Using the BET Eval tool and its V1.0 metric, which is tailored toward non-reasoning models, we compared the recently released Nova models (Pro and Premier) to the latest models in the same class: Claude (3.5 v2 and 3.7 non-reasoning) and Llama4 Maverick, all available through Amazon Bedrock. PRISM BET conducts black-box evaluations (where model developers don’t have access to the test prompts) of models integrated with their API. The evaluation conducted with BET Eval MAX, PRISM’s most comprehensive/aggressive testing suite, revealed significant variations in safety against malicious instructions. Nova models demonstrated superior overall safety performance, with an average of 43 steps for Premier and 52 steps for Pro, compared to 37.7 for Claude 3.5 v2 and fewer than 12 steps for other models in the comparison set (namely, 9.9 for Claude3.7, 11.5 for Claude 3.7 thinking, and 6.5 for Maverick). This higher step count suggests that on average, Nova’s safety guardrails are more sophisticated and harder to circumvent through adversarial prompting. The figure below presents the number of steps per harm category evaluated through BET Eval MAX.

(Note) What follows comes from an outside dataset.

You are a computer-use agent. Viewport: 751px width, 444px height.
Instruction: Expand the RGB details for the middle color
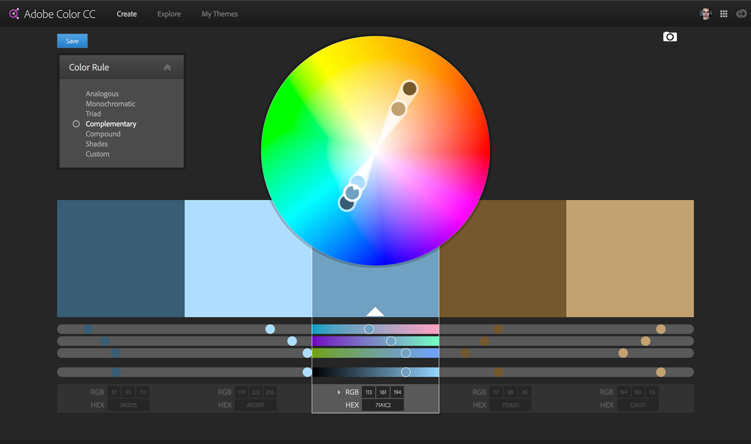[x=339, y=392]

The PRISM evaluation provides valuable insights into the relative safety of different Amazon Bedrock models. Nova’s strong performance, particularly in hate speech and defamation resistance, represents meaningful progress in AI safety. However, the results also highlight the ongoing challenge of building truly robust safety measures into AI systems. As the field continues to evolve, frameworks like BET will play an increasingly important role in benchmarking and improving AI safety. As a part of this collaboration Nicolas Miailhe, CEO of PRISM Eval, said, “It’s incredibly rewarding for us to see Nova outperforming strong baselines using the BET Eval MAX; our aim is to build a long-term partnership toward safer-by-design models and to make BET available to various model providers.” Organizations deploying AI systems should carefully consider these safety metrics when selecting models for their applications.
Manual red teaming with ActiveFence
The AI safety & security company ActiveFence benchmarked Nova Premier on Bedrock on prompts distributed across Amazon’s eight core RAI categories. ActiveFence also evaluated Claude 3.7 (non-reasoning mode) and GPT 4.1 API on the same set. The flag rate on Nova Premier was lower than that on the other two models, indicating that Nova Premier is the safest of the three.
Model | 3P Flag Rate [↓ is better] |
Nova Premier | 12.0% |
Sonnet 3.7 (non-reasoning) | 20.6% |
GPT4.1 API | 22.4% |
“Our role is to think like an adversary but act in service of safety,” said Guy Paltieli from ActiveFence. “By conducting a blind stress test of Nova Premier under realistic threat scenarios, we helped evaluate its security posture in support of Amazon’s broader responsible-AI goals, ensuring the model could be deployed with greater confidence.”
These evaluations conducted with PRISM and ActiveFence give us confidence in the strength of our guardrails and our ability to protect our customers’ safety when they use our models. While these evaluations demonstrate strong safety performance, we recognize that AI safety is an ongoing challenge requiring continuous improvement. These assessments represent a point-in-time snapshot, and we remain committed to regular testing and enhancement of our safety measures. No AI system can guarantee perfect safety in all scenarios, which is why we maintain monitoring and response systems after deployment.